__Given entries__:

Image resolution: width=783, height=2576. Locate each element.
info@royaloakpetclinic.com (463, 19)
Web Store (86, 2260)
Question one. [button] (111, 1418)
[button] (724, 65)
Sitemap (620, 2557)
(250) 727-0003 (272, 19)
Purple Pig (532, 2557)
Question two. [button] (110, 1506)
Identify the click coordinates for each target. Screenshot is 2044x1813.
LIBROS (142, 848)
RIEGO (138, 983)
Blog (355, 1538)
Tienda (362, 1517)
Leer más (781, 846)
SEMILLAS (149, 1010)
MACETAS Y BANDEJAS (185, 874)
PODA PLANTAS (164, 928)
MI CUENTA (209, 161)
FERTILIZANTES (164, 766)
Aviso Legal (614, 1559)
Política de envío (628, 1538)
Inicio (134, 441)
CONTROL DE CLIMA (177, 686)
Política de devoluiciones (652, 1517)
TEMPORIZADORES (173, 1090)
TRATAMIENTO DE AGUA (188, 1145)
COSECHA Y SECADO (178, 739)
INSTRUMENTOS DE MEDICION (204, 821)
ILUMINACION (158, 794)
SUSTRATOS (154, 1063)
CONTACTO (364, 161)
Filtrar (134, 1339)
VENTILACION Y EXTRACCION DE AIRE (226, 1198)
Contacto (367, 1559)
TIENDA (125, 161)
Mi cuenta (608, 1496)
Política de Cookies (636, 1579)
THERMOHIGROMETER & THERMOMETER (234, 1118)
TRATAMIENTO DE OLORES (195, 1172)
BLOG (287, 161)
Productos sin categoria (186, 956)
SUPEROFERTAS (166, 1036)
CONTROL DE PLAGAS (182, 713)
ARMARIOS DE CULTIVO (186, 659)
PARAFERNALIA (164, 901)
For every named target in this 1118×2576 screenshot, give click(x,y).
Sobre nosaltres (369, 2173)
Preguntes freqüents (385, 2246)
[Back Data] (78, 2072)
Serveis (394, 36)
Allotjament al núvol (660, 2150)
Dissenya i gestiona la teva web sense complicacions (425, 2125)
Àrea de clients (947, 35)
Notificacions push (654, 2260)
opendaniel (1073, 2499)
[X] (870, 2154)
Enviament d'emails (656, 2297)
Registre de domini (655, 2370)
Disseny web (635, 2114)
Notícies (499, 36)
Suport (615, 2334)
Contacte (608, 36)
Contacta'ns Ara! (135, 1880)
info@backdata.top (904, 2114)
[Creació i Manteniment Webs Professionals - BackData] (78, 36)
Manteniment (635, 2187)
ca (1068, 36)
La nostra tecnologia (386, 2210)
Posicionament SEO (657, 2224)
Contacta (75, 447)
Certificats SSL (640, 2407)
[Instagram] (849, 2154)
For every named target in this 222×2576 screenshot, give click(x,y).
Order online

__Requirement__: Every entry must be output again exactly as it was given.

__Solution for this task__:
Image resolution: width=783, height=2576. Locate each element.
info@royaloakpetclinic.com (463, 19)
Web Store (86, 2260)
Question one. [button] (111, 1418)
[button] (724, 65)
Sitemap (620, 2557)
(250) 727-0003 (272, 19)
Purple Pig (532, 2557)
Question two. [button] (110, 1506)
Identify the click coordinates for each target. Screenshot is 2044x1813.
LIBROS (142, 848)
RIEGO (138, 983)
Blog (355, 1538)
Tienda (362, 1517)
Leer más (781, 846)
SEMILLAS (149, 1010)
MACETAS Y BANDEJAS (185, 874)
PODA PLANTAS (164, 928)
MI CUENTA (209, 161)
FERTILIZANTES (164, 766)
Aviso Legal (614, 1559)
Política de envío (628, 1538)
Inicio (134, 441)
CONTROL DE CLIMA (177, 686)
Política de devoluiciones (652, 1517)
TEMPORIZADORES (173, 1090)
TRATAMIENTO DE AGUA (188, 1145)
COSECHA Y SECADO (178, 739)
INSTRUMENTOS DE MEDICION (204, 821)
ILUMINACION (158, 794)
SUSTRATOS (154, 1063)
CONTACTO (364, 161)
Filtrar (134, 1339)
VENTILACION Y EXTRACCION DE AIRE (226, 1198)
Contacto (367, 1559)
TIENDA (125, 161)
Mi cuenta (608, 1496)
Política de Cookies (636, 1579)
THERMOHIGROMETER & THERMOMETER (234, 1118)
TRATAMIENTO DE OLORES (195, 1172)
BLOG (287, 161)
Productos sin categoria (186, 956)
SUPEROFERTAS (166, 1036)
CONTROL DE PLAGAS (182, 713)
ARMARIOS DE CULTIVO (186, 659)
PARAFERNALIA (164, 901)
For every named target in this 1118×2576 screenshot, give click(x,y).
Sobre nosaltres (369, 2173)
Preguntes freqüents (385, 2246)
[Back Data] (78, 2072)
Serveis (394, 36)
Allotjament al núvol (660, 2150)
Dissenya i gestiona la teva web sense complicacions (425, 2125)
Àrea de clients (947, 35)
Notificacions push (654, 2260)
opendaniel (1073, 2499)
[X] (870, 2154)
Enviament d'emails (656, 2297)
Registre de domini (655, 2370)
Disseny web (635, 2114)
Notícies (499, 36)
Suport (615, 2334)
Contacte (608, 36)
Contacta'ns Ara! (135, 1880)
info@backdata.top (904, 2114)
[Creació i Manteniment Webs Professionals - BackData] (78, 36)
Manteniment (635, 2187)
ca (1068, 36)
La nostra tecnologia (386, 2210)
Posicionament SEO (657, 2224)
Contacta (75, 447)
Certificats SSL (640, 2407)
[Instagram] (849, 2154)
For every named target in this 222×2576 screenshot, give click(x,y).
Order online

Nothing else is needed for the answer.